→ **AIM OF THE EXERCISE**
How many lines of the records below contain the word "coordinates"? Reply with the number alone.

══ RECORDS TO PROCESS

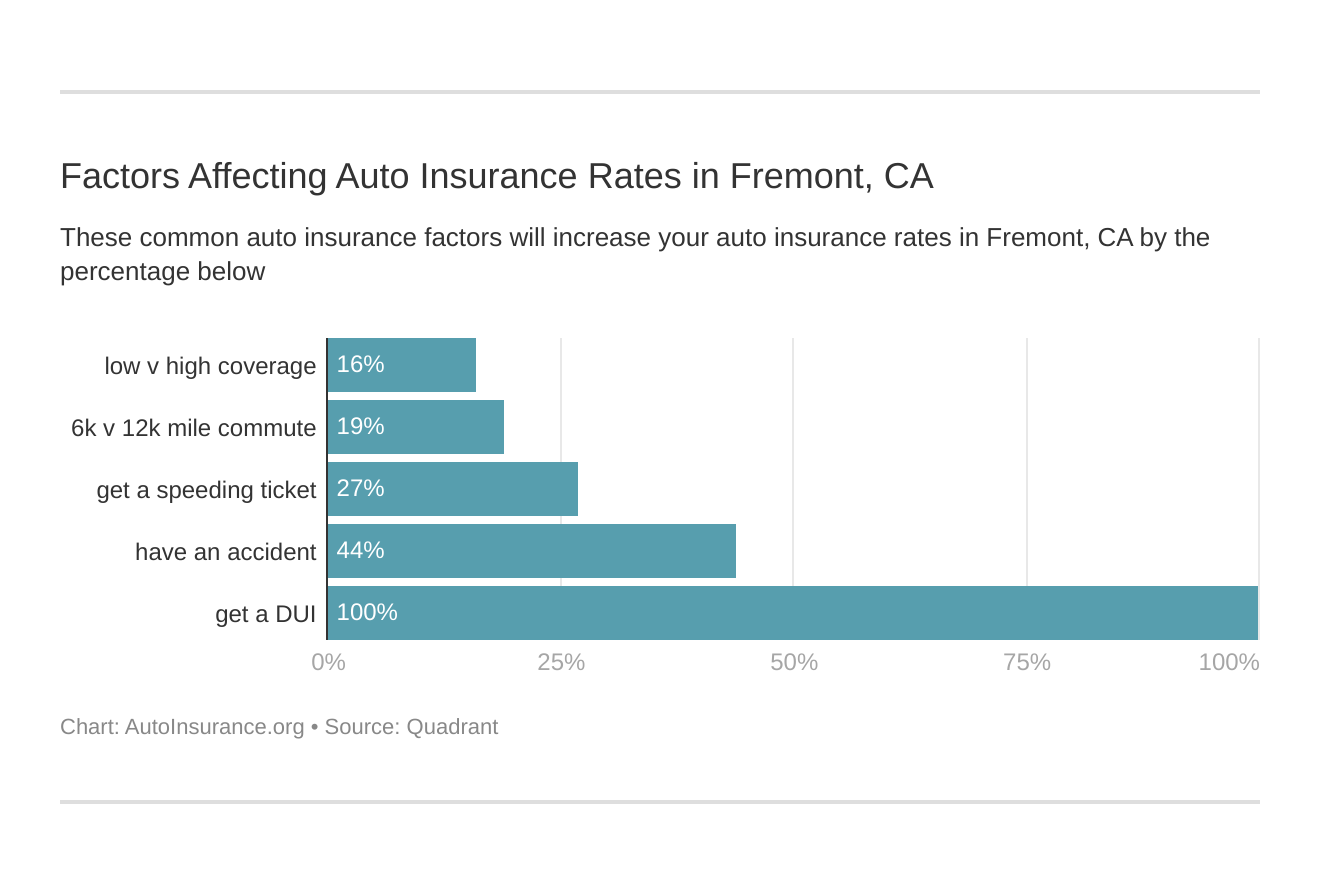
Task: Click the 'have an accident' bar
Action: click(x=560, y=551)
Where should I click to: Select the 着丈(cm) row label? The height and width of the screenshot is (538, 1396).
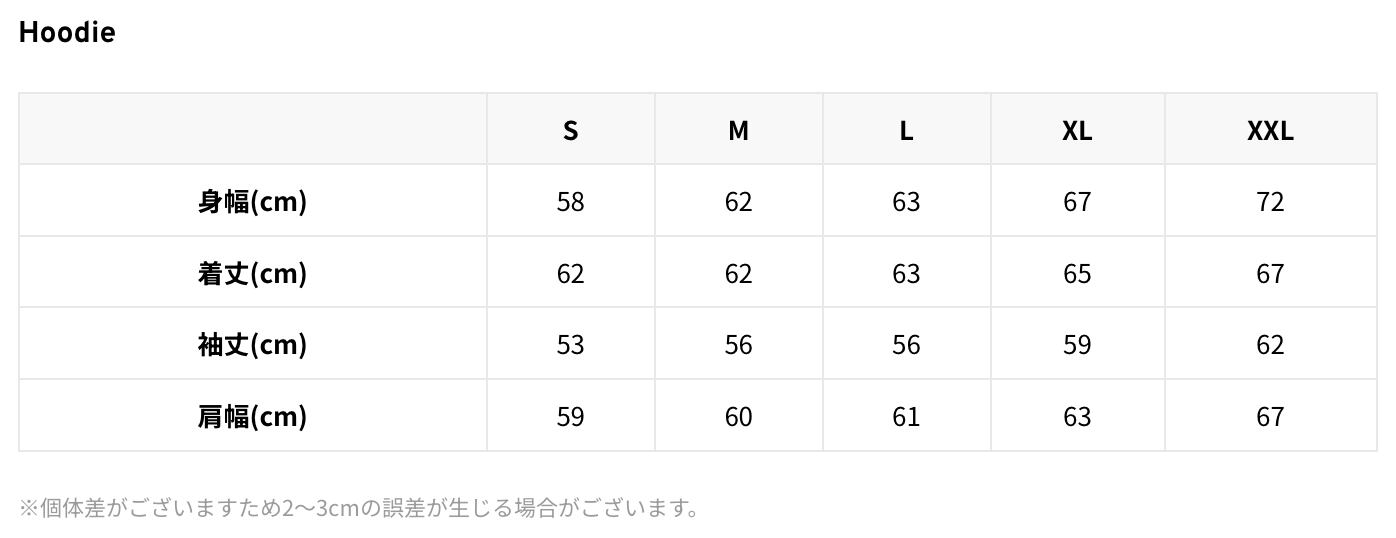point(252,273)
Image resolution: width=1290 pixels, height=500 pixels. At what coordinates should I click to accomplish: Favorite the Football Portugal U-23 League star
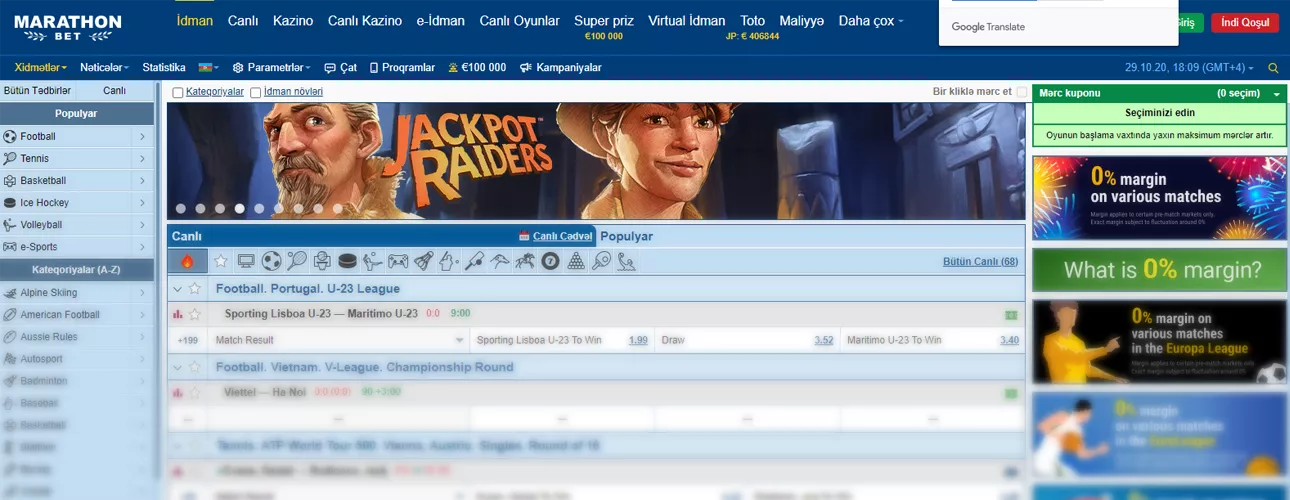click(195, 289)
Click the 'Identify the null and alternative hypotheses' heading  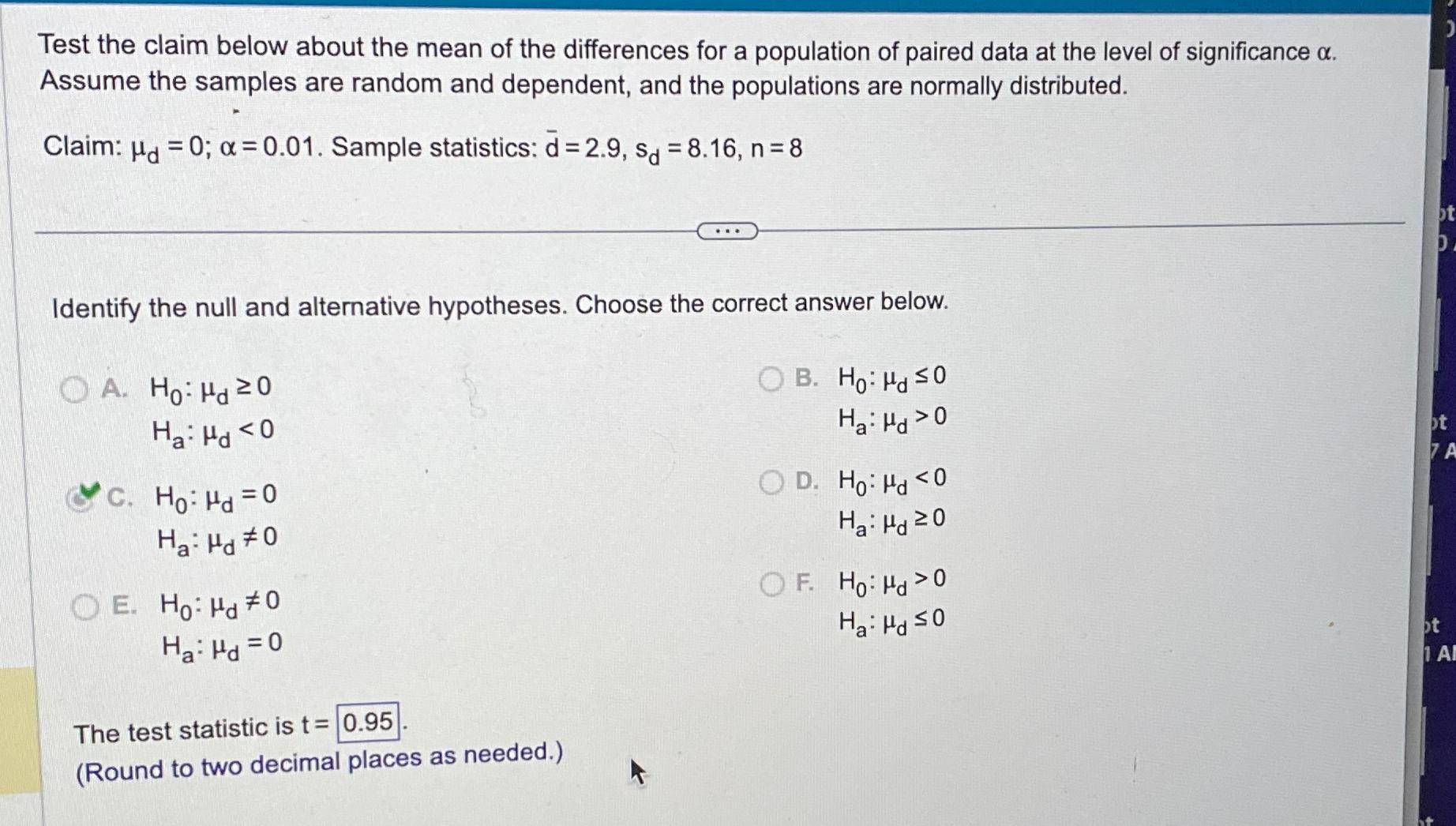499,304
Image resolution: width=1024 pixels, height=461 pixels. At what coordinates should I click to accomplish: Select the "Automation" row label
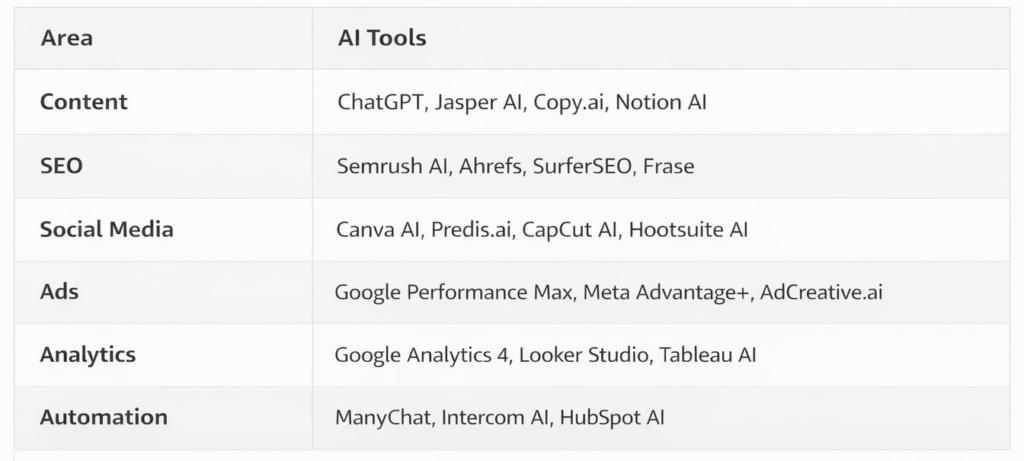104,417
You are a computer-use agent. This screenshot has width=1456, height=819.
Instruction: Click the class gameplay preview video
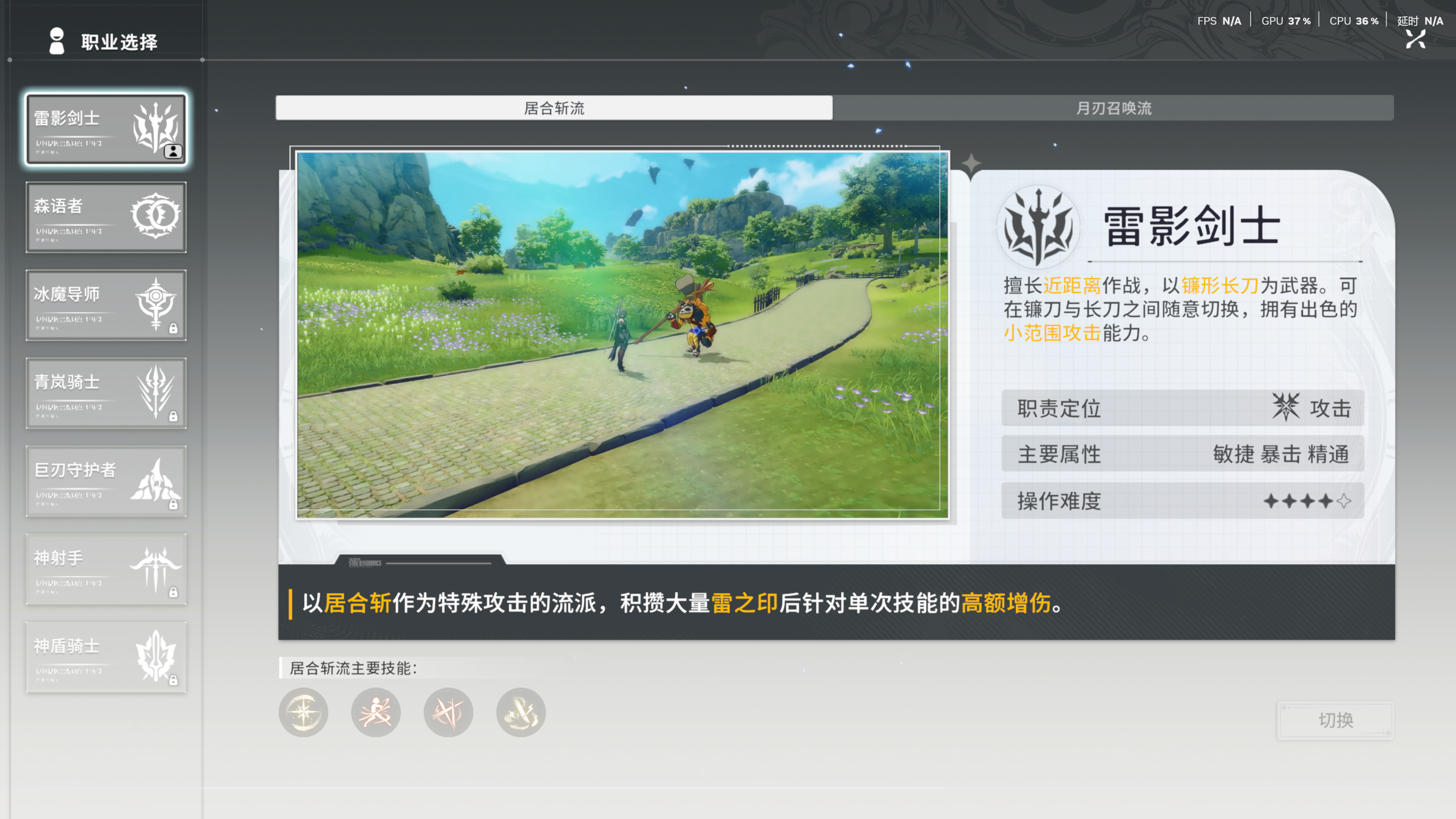[x=622, y=334]
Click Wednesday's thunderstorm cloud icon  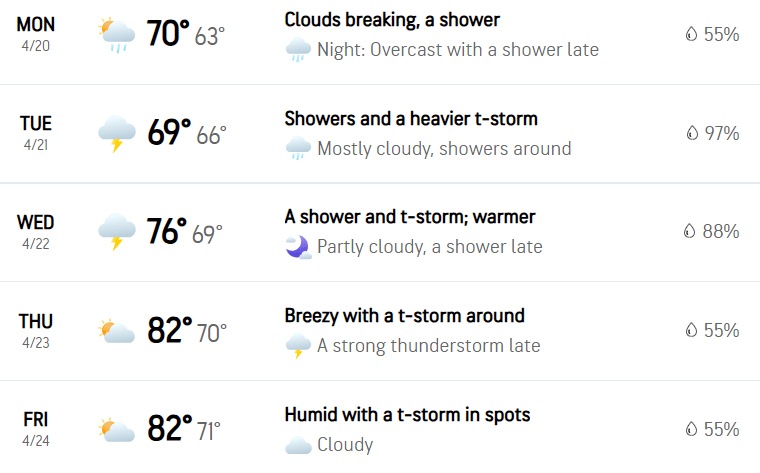click(x=116, y=232)
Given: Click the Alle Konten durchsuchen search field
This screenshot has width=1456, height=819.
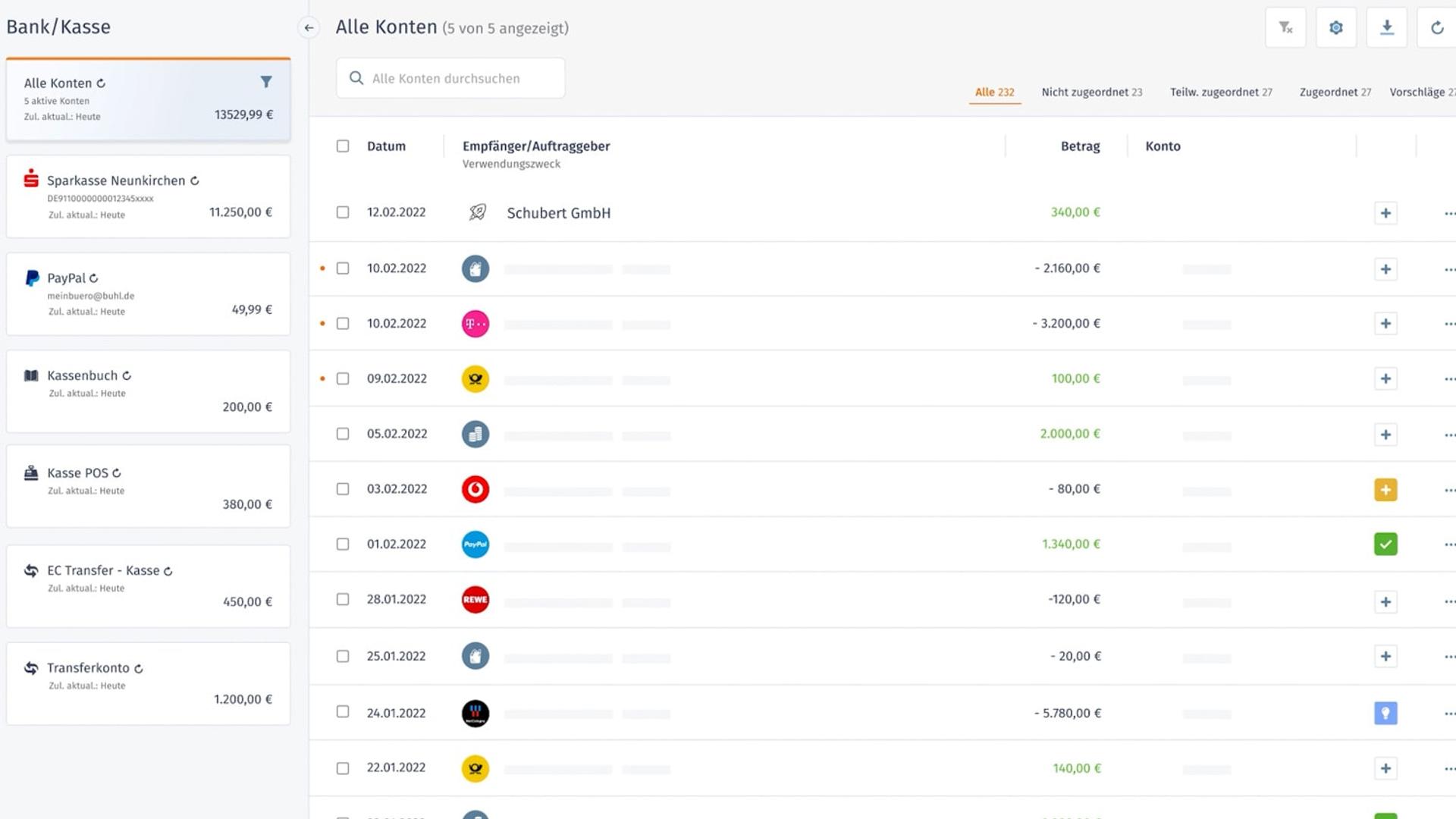Looking at the screenshot, I should [x=450, y=78].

════

→ **TASK RESPONSE**
2